Dawno niczego nie wrzucałam więc czas dodać coś pysznego a zarazem dobrego :) W najbliższym czasie mam zamiar dodać jeszcze sernik i pierniki ale to chyba po sesji ^^ Dzisiaj delicje, moje ulubione słodycze. Z galaretką i czekoladą. Nie ma niczego lepszego! 

Składniki na 40 sztuk :

– 3 jajka

– 80 g cukru pudru

– 80 g mąki pszennej, przesianej

Ubijamy białka ze szczyptą soli. Dosypujemy po łyżeczce cukru. Dodajemy powoli żółtka. Mąkę na samym końcu dodajemy powoli mieszając już łyżką lub szpatułką, bardzo delikatnie, żeby piana nie opadła. Nagrzewamy piekarnik do 180 ‚C. Do woreczka śniadaniowego przekładamy ciasto, robimy w rogu dziurkę i przeciskamy przez nią ciasteczka. Pieczemy przez 10 minut. Warto też na blachę rozłożyć papier do pieczenia.

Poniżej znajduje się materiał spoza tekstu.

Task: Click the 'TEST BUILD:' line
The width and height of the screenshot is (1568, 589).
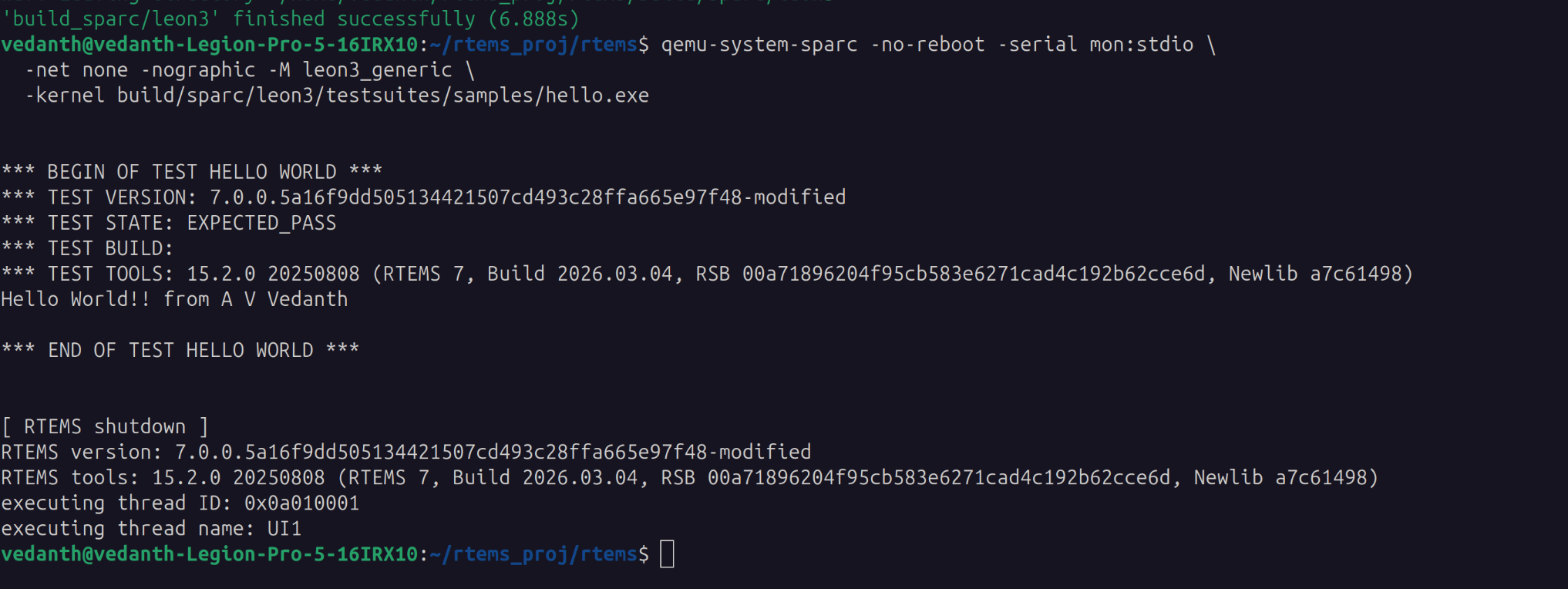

1 galaretkę ( ja użyłam pomarańczową ) rozpuszczamy w szklance gorącej wody i wylewamy np na jakąś prostokątną brytfankę czy to porcelanową czy metalową. Wylewamy galaretkę na jakieś 3 – 4 mm. Odkładamy do lodówki do stężenia a następnie kieliszkiem wycinamy kółeczka.

Kółeczka układamy na biszkoptach i wkładamy na 30 min do lodówki, żeby przykleiły się dobrze do ciasta. W tym czasie rozpuszczamy czekoladę. Około 1,5 tabliczki z jedną łyżką oleju – oczywiście w kąpieli wodnej. Potem szybkim ruchem wkładamy biszkopcik z galaretką do czekolady i kładziemy na kratce.

Kiedy czekolada już trochę zastygnie przenosimy do lodówki na ok. 2h. No i gotowe. Oczywiście, wychodzi z tego mało ciasteczek i bardzo dużo roboty z tym jest ale jak powiedział mój Łukasz – smakują podobnie a nawet lepiej niż sklepowe. A to chyba duży komplement. :)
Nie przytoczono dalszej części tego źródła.